34

12.3K 1.2K 2.2K
                                    

"yat partisi oluyormuş, biraz pahalı ama sadece girişte para ödüyormuşsun. içkiler, atıştırmalıklar falan sınırsız."

kendi kendimize dışarı çıkıp eğlenerek kutlayacağımız mezuniyeti planlıyorduk. aynı zamanda mina'nın giyecek hiçbir şeyim yok diyerek bizi alışveriş merkezine sürüklemesiyle toplanmış, soluklanmak için bir yere oturmuştuk.

"bizi alırlar mı ki?"

felix'in sorusu üzerine mina gözlerini devirip "o iş bende." dedi ve pipeti dudaklarının arasına alıp kahve içmeye başladı.

"yat kocamaan gemi olan mı?"

jisung ellerini açıp ' kocaman' kelimesini uzatarak söyleyince gülümseyip başımı salladım.

"evet kocaman olan gemi."

benim cevabım onu daha da heyecanlandırdı. dudaklarını ve gözlerini iyice aralayıp "oha! oraya bizi almazlar ki." diyerek sesini biraz yükseltti.

"mekan sahibinin kızını tanıyoruz biz merak etmeyin. halledeceğiz bize bırakın."

biz dediği şu an flörtü ama muhtemelen çok yakın bir zamanda sevgilisi olacak chaeyoung idi. chae varlıklı bir ailenin kızı olduğu için bu tür durumlarda kolay bir çıkış yoluydu bizim için. çözemeyeceği pek bir şey yoktu anlayacağınız.

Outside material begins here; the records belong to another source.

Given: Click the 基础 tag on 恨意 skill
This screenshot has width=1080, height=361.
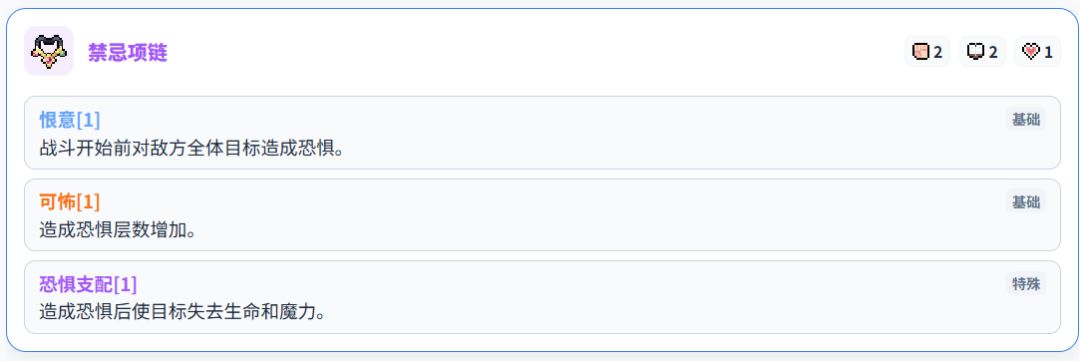Looking at the screenshot, I should point(1026,119).
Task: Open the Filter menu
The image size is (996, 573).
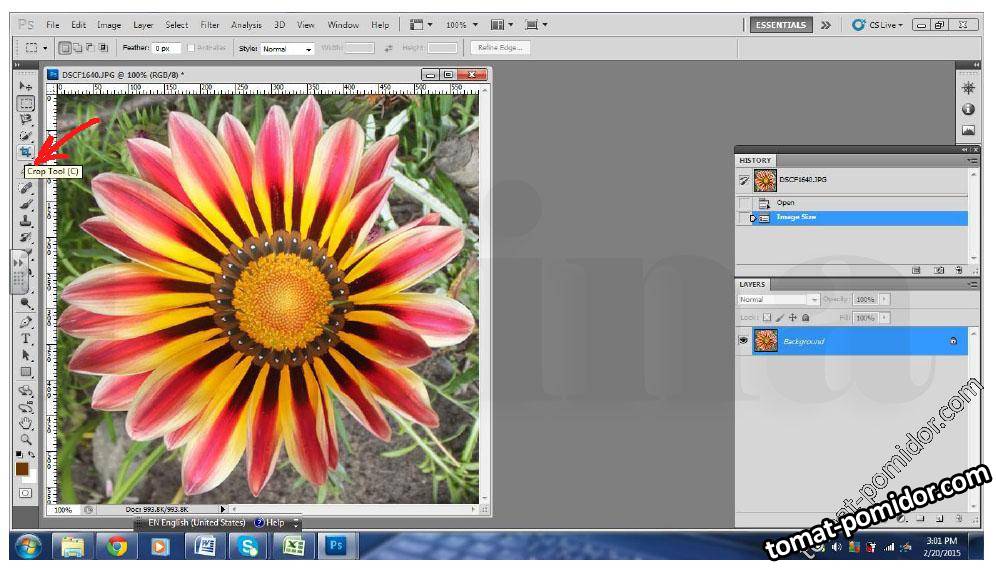Action: pyautogui.click(x=210, y=24)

mina bardağın dibini gördüğünde hızlıca yerinden kalkıp "hadi devam edelim artık." dedi ve bize de kalkmamız için işaret etti. chan derince bir nefes verdikten sonra şikayetlenirmiş gibi öfleyip püfledi fakat felix'in elini tutup kaldırmaya çalışmasına kayıtsız kalamadı.

sandalyeden zorla da olsa kalktı ve sevgilisinin elini biraz daha sıkıp arkamızdan yürümeye başladı.

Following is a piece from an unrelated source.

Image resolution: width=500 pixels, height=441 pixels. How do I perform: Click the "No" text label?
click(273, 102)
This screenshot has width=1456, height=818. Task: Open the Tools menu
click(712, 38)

"buraya bakalım mı minoş?"

jisung parmağıyla bir mağazayı işaret ettikten sonra mina'ya baktı ve sordu. mina hemen jisung'un işaret ettiği mağazaya doğru ilerledi.

mağazaya girer girmez herkes farklı bir yöne dağıldı. daha doğrusu chan ve ben hariç herkes. felix bir tarafa, jisung bir tarafa, mina başka tarafa ilerlerken chan'ın yanında durup arkalarından baktım ben de.

"bugün biter mi bu eziyet?"

chan'ın bıkkın çıkan sesine karşılık güldükten sonra "sabret oğlum bakınıyorlar işte." diyerek olaya biraz daha iyimser yaklaştım. chan bana baktı ve yüzünü iğrenir gibi buruşturdu.

"benim için beklemezsin böyle amına koyayım."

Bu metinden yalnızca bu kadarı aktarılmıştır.